Our recently-turned 11-year-old boy is really hating school this year. He seems to think he knows what he needs to learn for his future and the rest is a waste of his time. He is a very bright boy, and we more than suspect he is very bored at school. We have chatted with his teacher but he has not responded to being further challenged. He sees it as more work. There have been days we can barely get him out of bed. He always seems fine at the end of the day. However, trying to get him to always do his best on anything he works at is proving very difficult, yet is a value we would like to instill. Is it too late? Should we say life is not always fun and entertaining but you still need to do your best? (we have said that actually) Any suggestions?
Alas, this is one of the consequences when children have not been parented by leaders and take the lead themselves. Bored is an interesting word and sounds like an excuse for your son’s grandiose belief that he is an expert on everything he thinks he should learn. It is only natural to want the best for our children, and I will bet you have written that script. Unfortunately, it will never play out unless it becomes your son’s script. The biggest challenge is to realize that whatever your son is producing is his best at this time.

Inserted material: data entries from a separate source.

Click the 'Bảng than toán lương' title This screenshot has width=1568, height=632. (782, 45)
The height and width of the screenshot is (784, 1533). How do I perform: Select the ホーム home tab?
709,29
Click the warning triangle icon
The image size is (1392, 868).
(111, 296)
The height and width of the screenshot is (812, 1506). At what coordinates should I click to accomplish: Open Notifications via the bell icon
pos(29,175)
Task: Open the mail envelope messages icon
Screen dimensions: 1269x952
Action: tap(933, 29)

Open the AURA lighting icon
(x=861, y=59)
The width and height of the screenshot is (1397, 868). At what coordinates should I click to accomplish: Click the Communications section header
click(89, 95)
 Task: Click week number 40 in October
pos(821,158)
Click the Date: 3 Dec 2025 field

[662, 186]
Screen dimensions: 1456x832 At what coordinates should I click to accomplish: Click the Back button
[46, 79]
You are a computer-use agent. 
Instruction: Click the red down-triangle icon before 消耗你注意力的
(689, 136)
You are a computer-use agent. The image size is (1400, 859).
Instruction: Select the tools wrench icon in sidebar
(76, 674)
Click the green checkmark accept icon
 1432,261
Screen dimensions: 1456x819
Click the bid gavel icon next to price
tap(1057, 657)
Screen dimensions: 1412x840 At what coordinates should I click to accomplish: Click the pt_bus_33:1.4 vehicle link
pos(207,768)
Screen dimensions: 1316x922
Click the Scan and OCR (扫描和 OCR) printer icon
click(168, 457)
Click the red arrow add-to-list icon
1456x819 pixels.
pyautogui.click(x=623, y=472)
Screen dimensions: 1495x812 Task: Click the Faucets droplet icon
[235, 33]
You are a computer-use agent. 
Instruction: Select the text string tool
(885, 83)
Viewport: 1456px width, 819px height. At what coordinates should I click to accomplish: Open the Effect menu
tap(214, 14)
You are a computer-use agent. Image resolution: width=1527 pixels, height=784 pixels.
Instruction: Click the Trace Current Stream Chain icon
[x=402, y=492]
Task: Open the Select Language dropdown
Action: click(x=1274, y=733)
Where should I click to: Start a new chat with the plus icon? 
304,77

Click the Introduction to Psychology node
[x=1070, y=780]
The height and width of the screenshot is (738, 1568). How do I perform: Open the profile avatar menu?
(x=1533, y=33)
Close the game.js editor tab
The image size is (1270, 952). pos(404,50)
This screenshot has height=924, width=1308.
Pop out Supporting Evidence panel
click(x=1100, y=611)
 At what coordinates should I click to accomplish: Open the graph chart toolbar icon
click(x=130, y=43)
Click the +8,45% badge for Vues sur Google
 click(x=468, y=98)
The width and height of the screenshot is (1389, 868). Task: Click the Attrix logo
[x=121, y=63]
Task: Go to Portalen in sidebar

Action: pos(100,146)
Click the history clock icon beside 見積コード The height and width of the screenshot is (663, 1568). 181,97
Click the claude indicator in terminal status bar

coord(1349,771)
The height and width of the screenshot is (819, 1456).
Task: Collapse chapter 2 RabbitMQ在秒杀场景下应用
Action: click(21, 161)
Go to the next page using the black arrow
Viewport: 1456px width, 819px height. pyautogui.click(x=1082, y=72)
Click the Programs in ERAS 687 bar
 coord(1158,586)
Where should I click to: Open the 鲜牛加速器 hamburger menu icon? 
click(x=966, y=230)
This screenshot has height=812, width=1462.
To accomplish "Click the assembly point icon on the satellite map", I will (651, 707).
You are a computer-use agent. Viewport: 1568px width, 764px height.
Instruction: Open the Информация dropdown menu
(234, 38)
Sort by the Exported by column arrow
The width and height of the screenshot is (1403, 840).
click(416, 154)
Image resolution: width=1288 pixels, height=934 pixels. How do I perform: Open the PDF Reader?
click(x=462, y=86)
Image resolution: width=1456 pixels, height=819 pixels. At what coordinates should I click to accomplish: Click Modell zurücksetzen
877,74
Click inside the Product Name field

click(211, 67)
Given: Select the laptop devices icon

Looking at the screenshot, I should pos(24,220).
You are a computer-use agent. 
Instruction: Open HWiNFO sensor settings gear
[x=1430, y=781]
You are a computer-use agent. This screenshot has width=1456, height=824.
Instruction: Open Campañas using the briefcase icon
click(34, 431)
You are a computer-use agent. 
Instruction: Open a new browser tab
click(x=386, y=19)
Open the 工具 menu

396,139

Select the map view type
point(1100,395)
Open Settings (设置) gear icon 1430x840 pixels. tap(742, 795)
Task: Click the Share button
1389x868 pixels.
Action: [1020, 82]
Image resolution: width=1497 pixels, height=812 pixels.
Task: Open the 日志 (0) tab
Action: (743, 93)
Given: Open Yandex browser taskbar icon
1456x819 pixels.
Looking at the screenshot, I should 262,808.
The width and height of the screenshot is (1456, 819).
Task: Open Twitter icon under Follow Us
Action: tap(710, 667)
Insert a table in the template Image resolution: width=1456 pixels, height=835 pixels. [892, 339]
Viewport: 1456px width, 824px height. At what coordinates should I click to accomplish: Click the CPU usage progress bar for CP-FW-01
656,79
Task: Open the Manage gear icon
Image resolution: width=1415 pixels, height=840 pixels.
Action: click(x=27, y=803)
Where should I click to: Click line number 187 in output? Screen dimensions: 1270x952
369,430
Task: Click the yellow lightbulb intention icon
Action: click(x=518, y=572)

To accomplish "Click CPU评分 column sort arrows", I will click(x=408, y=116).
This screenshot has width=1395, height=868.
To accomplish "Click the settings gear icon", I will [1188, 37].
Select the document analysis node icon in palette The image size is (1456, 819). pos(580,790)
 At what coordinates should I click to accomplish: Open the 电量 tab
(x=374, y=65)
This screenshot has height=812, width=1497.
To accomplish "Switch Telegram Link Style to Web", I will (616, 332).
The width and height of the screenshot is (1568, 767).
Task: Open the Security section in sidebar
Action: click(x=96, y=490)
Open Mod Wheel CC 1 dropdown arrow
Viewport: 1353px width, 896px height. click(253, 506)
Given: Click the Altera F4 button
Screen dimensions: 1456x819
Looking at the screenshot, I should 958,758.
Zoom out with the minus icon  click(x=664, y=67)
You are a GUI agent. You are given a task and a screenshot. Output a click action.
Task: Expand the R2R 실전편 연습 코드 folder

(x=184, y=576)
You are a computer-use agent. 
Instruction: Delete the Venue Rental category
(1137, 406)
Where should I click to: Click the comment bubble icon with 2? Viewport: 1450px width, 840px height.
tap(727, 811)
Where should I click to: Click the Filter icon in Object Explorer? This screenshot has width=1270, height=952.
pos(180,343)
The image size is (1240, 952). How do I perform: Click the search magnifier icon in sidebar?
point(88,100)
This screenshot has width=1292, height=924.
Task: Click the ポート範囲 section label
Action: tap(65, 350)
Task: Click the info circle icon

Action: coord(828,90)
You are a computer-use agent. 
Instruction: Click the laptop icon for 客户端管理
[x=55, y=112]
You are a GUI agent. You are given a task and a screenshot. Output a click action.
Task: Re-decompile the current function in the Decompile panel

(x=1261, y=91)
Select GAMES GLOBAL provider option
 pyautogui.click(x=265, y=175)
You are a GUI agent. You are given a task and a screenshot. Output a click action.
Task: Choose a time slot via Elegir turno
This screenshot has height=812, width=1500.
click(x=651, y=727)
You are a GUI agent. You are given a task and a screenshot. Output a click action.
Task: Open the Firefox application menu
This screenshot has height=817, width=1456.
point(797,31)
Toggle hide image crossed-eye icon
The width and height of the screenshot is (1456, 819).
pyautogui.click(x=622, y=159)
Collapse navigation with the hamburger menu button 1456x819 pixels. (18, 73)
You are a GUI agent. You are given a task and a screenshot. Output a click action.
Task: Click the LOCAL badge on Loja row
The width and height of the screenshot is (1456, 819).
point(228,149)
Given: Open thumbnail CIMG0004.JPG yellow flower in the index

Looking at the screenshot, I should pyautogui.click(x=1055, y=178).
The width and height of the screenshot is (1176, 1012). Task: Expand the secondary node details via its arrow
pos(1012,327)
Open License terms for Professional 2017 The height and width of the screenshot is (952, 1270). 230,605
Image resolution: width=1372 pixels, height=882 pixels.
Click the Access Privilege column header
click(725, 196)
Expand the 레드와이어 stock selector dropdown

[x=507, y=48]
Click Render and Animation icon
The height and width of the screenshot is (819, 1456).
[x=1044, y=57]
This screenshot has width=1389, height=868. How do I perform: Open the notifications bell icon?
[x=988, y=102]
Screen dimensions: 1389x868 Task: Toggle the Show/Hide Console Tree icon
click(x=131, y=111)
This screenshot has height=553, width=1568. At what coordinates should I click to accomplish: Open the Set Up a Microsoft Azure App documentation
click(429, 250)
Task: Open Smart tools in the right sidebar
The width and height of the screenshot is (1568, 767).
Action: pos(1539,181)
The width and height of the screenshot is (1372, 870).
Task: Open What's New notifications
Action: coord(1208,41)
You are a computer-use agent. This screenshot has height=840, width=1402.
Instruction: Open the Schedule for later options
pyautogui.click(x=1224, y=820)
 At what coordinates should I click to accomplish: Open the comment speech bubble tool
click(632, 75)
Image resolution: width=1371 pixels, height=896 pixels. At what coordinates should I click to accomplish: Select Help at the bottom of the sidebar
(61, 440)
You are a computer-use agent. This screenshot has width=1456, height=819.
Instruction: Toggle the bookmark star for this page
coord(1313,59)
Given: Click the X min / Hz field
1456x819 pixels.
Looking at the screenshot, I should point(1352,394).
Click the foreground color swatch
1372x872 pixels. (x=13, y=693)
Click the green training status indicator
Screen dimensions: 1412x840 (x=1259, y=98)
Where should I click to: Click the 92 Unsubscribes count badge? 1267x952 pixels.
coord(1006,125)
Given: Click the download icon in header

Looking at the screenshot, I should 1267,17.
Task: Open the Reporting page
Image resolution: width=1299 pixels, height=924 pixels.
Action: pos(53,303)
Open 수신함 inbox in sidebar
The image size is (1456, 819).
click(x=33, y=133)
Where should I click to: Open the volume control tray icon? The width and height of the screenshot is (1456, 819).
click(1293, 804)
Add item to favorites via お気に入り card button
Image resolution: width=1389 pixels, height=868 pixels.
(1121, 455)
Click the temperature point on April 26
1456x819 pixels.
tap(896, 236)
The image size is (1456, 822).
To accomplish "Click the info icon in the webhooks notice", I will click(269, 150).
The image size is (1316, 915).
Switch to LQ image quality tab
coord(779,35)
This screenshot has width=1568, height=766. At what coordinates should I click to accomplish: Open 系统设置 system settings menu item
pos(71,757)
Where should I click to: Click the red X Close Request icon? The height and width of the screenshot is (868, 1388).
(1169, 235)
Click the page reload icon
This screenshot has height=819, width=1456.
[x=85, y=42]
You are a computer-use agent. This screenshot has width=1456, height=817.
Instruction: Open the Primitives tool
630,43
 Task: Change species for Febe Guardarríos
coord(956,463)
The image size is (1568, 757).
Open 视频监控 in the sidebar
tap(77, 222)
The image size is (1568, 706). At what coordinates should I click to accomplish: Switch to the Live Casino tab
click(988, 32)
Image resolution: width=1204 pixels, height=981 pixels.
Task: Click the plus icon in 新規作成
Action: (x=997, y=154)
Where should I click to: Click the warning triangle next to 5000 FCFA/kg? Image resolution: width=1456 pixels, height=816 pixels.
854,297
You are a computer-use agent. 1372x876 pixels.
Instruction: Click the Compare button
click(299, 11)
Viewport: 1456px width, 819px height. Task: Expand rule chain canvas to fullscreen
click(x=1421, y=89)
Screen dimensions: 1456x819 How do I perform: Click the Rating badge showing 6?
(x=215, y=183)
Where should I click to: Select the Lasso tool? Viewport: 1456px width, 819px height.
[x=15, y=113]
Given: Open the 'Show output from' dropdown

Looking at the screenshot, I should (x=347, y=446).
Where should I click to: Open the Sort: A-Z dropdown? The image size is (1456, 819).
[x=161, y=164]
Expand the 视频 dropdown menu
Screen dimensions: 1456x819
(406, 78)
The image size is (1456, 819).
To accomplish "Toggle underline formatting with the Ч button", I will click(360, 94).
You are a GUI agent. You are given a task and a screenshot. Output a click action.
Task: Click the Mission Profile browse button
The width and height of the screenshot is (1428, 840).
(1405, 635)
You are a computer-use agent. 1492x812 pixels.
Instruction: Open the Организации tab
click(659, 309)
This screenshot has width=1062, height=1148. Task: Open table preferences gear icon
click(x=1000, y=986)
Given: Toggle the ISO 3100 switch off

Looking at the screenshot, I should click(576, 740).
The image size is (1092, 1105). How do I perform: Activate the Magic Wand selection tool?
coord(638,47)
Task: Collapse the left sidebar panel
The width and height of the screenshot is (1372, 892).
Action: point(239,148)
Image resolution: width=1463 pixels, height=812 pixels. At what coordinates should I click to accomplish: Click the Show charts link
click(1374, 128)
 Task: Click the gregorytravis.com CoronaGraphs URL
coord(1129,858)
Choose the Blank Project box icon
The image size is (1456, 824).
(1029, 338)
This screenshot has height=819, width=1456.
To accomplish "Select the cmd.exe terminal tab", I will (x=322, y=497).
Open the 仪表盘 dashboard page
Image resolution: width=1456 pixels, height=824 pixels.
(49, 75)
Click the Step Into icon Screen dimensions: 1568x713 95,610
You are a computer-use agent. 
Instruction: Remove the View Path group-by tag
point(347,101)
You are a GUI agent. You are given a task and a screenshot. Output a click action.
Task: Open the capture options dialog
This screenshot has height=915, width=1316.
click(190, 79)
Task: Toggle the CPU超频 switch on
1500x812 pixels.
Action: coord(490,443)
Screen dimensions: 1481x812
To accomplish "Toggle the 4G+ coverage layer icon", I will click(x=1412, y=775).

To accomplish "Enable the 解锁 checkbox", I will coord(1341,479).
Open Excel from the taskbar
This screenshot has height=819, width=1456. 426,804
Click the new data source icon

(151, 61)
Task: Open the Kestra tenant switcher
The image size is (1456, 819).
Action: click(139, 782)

To start, please refrain from preaching, discussing, cajoling, and coaching your son about your problems with his behavior. He already knows what he is doing – just enough to get by. The key is to conduct yourself in such a way that he cannot predict what you are going to do, which requires that you gain an alternative view of you as the parent. Re-read the first part of “The Well Behaved Child” until you fully understand the concepts presented. Focus on your view of parenting and how the emotionality you show really disables your effectiveness. After you master this, you will be able to present a new view to your son instead of trying to parent by some formula you do not understand.
Next, you might let your son fail at school, hold him back a grade until he gets it and can take responsibility for his actions. Meanwhile, strip his room of anything, which carries entertainment value (which will probably cause him to be even more bored). When you start acting like a leader, the troops will probably rebel, however, in the end, there will be no choice but to conform.